Protocol Outline Template

A protocol is a detailed plan of every aspect of the research study. It outlines the following information:

• Scientific basis for the project
• Study objectives
• Subject population(s)
• Methodology (study procedures)
• How data will be managed (data security plan)
• Evaluations and analysis plan
• Safety management and regulatory issues

The IRB provides a template protocol as guidance for what to include in a study protocol. The revised template includes prompts to provide specific information that will be requested in the HawkIRB New Project form.

Template Options

The Human Subjects Office Protocol Outline Template can be used for Phase I or non-clinical trials

Phase II-IV clinical trials should use the FDA/NIH Clinical Trial Protocol Template. There is also a Behavioral and Social Science Research protocol template on this page of the National Institutes of Health (NIH) website.

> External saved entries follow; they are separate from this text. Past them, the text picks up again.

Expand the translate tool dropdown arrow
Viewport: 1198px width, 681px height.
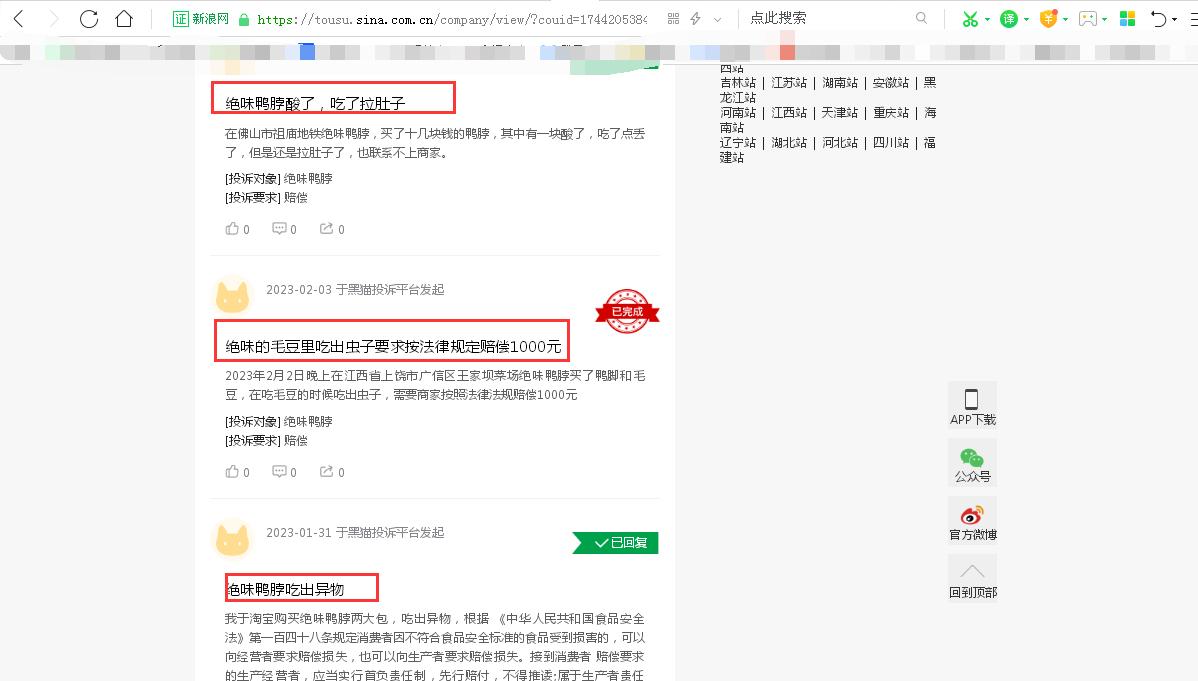point(1026,18)
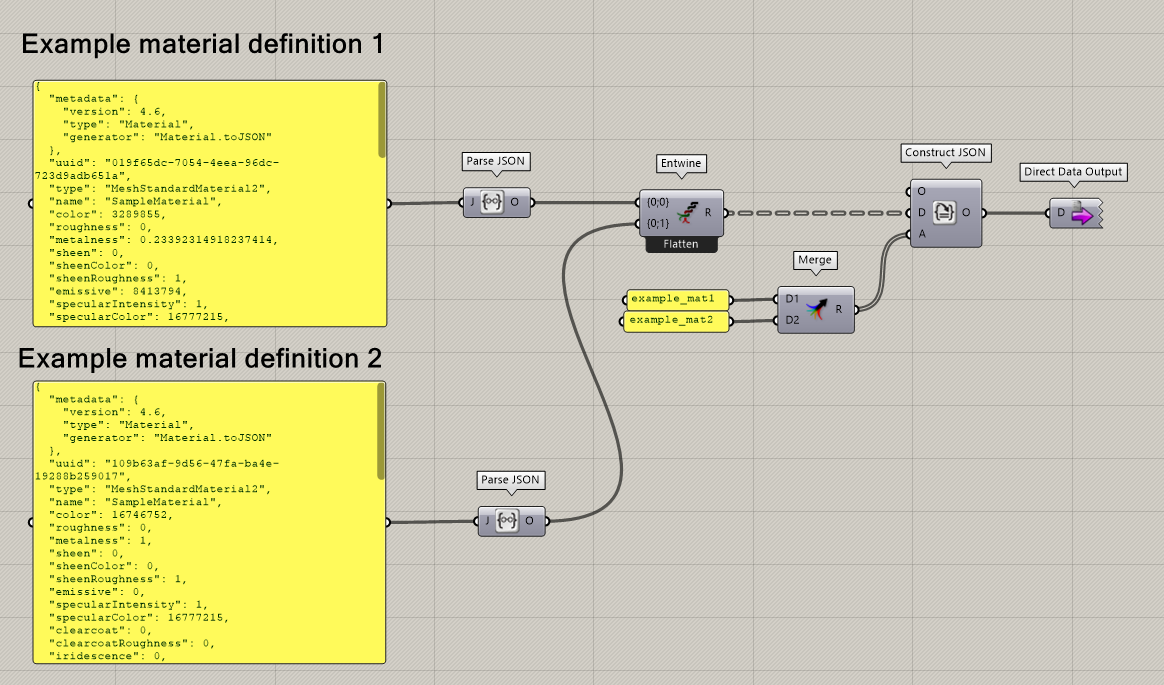Toggle the Flatten state on Entwine

681,243
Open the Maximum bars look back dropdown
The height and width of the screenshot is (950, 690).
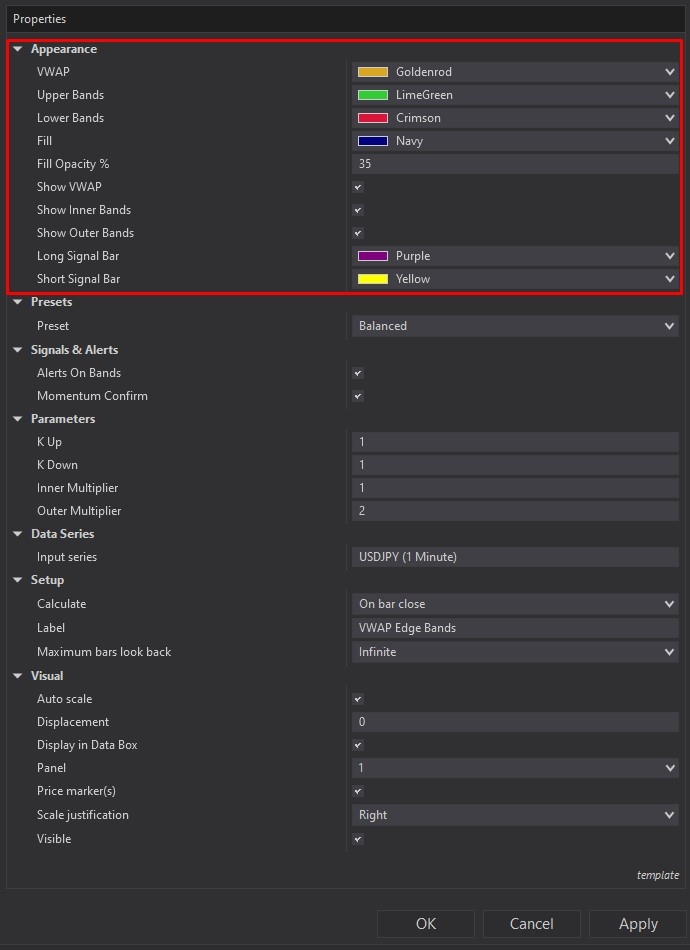[x=668, y=651]
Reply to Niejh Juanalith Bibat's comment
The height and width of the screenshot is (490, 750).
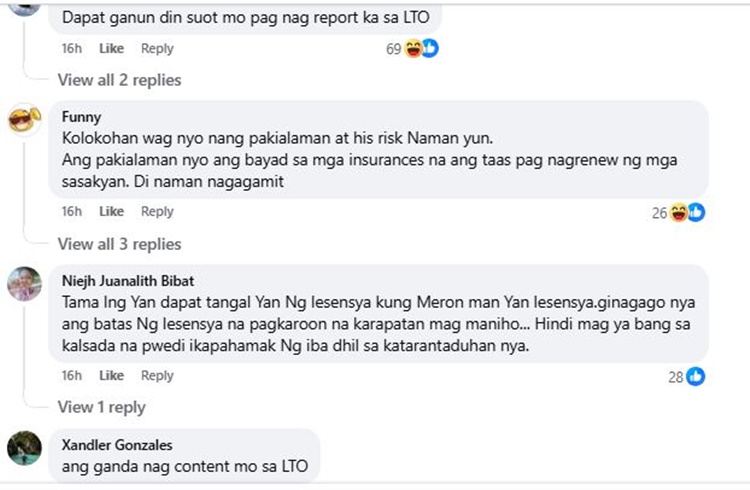[157, 375]
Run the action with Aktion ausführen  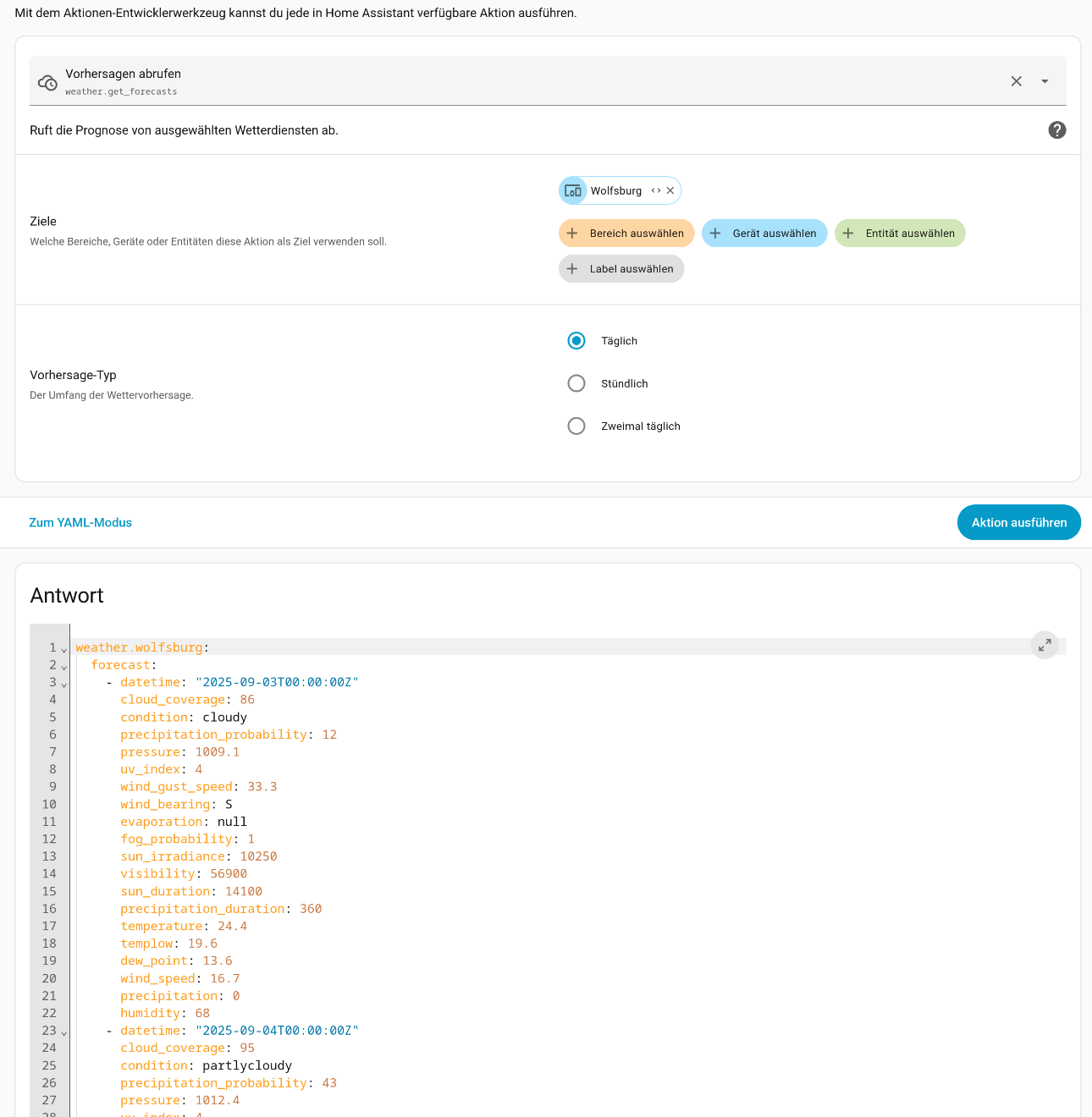[1018, 523]
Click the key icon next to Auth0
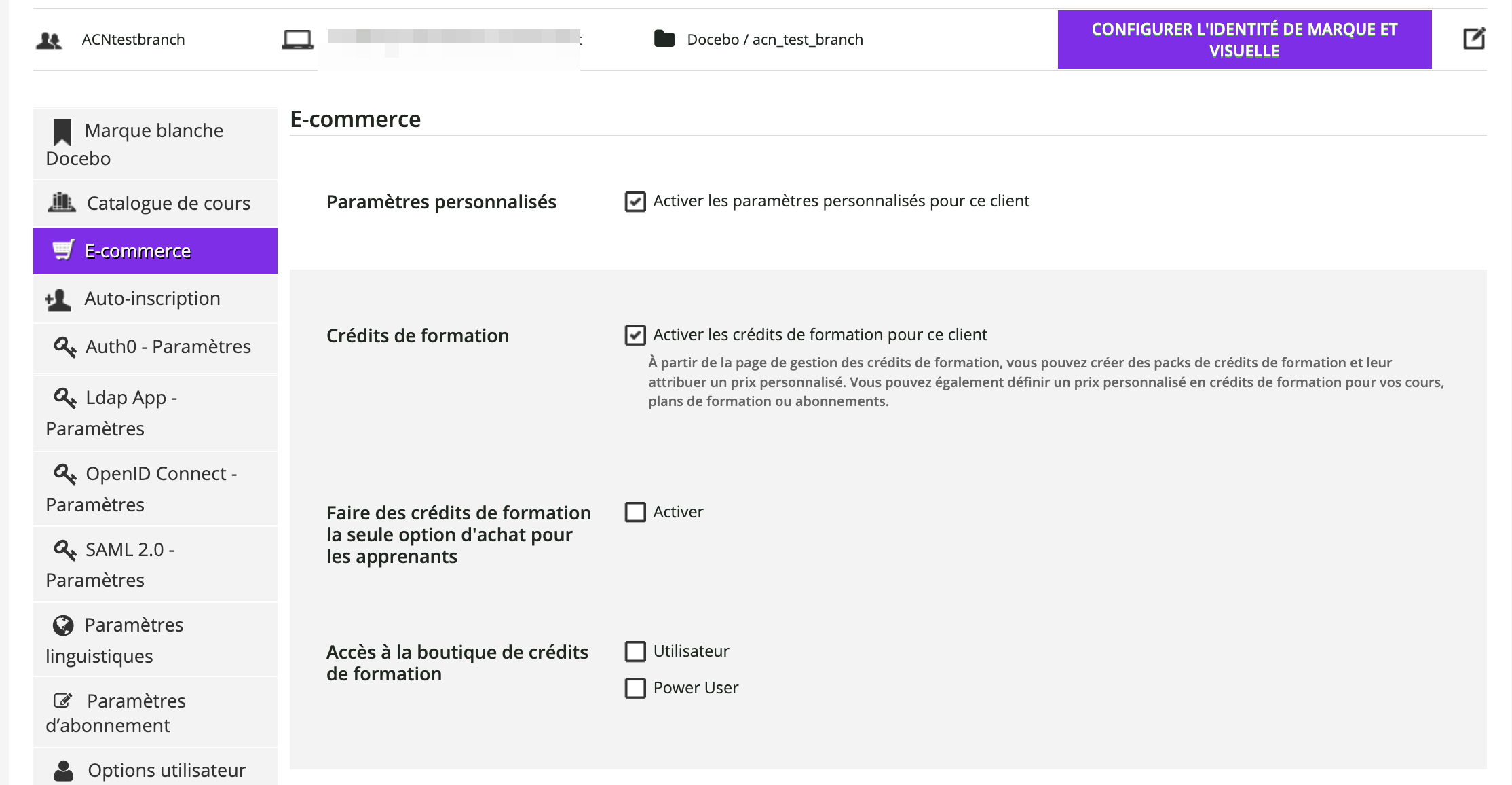Viewport: 1512px width, 785px height. pos(64,347)
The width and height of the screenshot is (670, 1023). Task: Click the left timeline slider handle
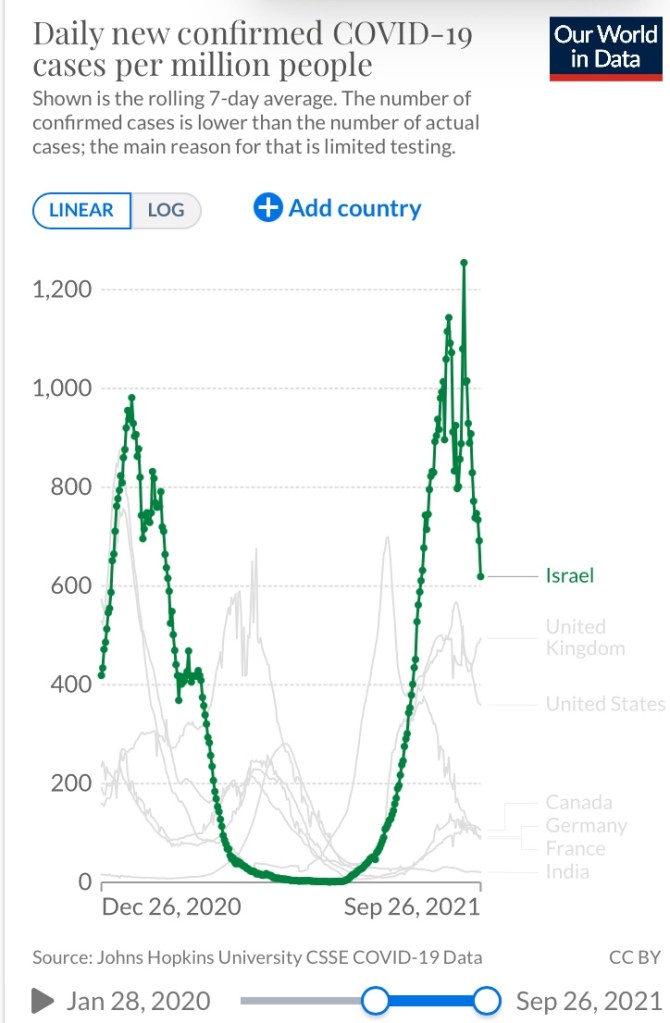[x=375, y=1000]
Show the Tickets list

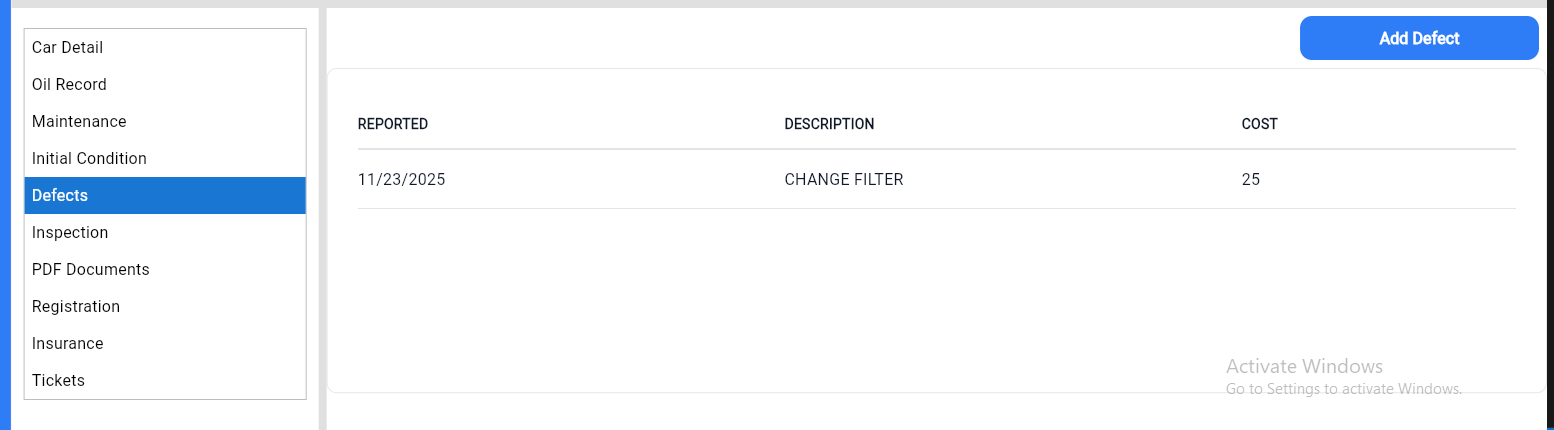click(x=58, y=381)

Separate Protocol Note Required

The IRB requires a separate, written protocol when the study is identified as a clinical trial.  The IRB reserves the right to request other physiology or clinical trial like research submit a protocol if the study is of a complex nature. The description of the study design and procedures in the HawkIRB application in those cases would not be sufficient. Applications for IRB-01 (biomedical) and IRB-03 (VA Health Care System) have a question (Section VII.B.11) asking whether there is a study protocol. If so, it must be attached to the HawkIRB application in the appropriate attachment category. If the project is a clinical trial, the IRB may request a separate, written protocol.

The IRB-02 (social/behavioral/educational research) application does not have Section VII.B, so there is no question about a separate, written protocol. However, researchers can still attach a protocol in the Miscellaneous attachment category.